- What is expected: Entries follow. Give back exactly the lines starting at the one containing "Open View Case for 337-1383" and ending at the one containing "Click the green", and no other lines.

- Material for the task:
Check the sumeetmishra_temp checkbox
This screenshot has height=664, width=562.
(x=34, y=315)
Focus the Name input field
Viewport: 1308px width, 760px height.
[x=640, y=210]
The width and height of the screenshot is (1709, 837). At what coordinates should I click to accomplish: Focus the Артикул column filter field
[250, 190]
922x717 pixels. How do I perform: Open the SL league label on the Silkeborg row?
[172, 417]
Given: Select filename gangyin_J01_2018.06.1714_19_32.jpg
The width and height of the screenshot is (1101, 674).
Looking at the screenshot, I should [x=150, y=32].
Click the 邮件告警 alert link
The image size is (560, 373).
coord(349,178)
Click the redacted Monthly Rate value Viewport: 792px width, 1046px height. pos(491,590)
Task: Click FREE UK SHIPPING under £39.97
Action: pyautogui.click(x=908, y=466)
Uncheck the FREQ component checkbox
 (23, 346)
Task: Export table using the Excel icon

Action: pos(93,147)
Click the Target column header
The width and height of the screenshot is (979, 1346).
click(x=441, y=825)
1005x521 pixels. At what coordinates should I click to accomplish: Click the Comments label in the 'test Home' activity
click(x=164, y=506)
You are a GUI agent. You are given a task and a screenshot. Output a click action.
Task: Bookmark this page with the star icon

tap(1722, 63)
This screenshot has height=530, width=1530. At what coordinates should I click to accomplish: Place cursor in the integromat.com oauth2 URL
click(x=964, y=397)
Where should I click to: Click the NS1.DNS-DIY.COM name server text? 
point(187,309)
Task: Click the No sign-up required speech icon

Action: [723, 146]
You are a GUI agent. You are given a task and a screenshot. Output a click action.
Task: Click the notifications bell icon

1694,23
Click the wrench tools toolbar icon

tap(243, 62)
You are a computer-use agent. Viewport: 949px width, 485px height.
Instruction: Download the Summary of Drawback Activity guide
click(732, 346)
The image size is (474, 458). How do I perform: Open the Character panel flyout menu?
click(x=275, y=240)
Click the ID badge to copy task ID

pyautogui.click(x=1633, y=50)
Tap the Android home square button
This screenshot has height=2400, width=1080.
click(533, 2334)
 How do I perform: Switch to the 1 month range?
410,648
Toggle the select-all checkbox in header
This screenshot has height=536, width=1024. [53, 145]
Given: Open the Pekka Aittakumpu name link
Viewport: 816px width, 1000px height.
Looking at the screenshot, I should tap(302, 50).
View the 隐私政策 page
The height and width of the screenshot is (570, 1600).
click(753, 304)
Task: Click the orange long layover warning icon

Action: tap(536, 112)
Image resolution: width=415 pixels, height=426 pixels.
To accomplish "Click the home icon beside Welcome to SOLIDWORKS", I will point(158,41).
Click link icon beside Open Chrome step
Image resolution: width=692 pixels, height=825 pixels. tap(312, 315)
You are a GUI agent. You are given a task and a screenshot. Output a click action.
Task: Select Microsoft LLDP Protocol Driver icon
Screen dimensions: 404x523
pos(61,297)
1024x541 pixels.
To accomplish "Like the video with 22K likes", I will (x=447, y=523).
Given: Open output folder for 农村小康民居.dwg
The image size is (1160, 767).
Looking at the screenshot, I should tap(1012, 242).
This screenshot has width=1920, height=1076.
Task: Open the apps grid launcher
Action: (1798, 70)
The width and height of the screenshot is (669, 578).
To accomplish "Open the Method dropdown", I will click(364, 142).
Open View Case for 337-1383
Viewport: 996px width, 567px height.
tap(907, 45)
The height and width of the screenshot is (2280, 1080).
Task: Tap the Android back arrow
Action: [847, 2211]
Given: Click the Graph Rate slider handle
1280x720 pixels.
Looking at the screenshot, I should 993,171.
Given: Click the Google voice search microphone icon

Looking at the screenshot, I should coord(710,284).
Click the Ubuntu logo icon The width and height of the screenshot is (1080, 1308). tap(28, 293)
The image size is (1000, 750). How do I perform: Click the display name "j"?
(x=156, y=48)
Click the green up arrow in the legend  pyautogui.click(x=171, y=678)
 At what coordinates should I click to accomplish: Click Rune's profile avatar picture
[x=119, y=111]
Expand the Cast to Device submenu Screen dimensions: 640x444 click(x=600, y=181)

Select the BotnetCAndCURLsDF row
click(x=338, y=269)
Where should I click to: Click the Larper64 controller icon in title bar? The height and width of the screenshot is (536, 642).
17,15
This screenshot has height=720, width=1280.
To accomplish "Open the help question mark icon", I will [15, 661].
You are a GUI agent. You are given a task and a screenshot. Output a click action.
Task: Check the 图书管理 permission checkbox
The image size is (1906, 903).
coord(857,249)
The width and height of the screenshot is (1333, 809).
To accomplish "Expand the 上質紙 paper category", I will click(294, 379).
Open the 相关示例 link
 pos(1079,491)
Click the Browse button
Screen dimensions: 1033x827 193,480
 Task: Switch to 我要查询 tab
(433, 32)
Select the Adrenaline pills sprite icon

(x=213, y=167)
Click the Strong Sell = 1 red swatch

- Your solution:
Open View Case for 337-1383
Viewport: 996px width, 567px height.
tap(907, 45)
The height and width of the screenshot is (2280, 1080).
Task: Tap the Android back arrow
Action: [847, 2211]
Given: Click the Graph Rate slider handle
1280x720 pixels.
Looking at the screenshot, I should 993,171.
Given: Click the Google voice search microphone icon

Looking at the screenshot, I should coord(710,284).
Click the Ubuntu logo icon The width and height of the screenshot is (1080, 1308). tap(28, 293)
The image size is (1000, 750). How do I perform: Click the display name "j"?
(x=156, y=48)
Click the green up arrow in the legend  pyautogui.click(x=171, y=678)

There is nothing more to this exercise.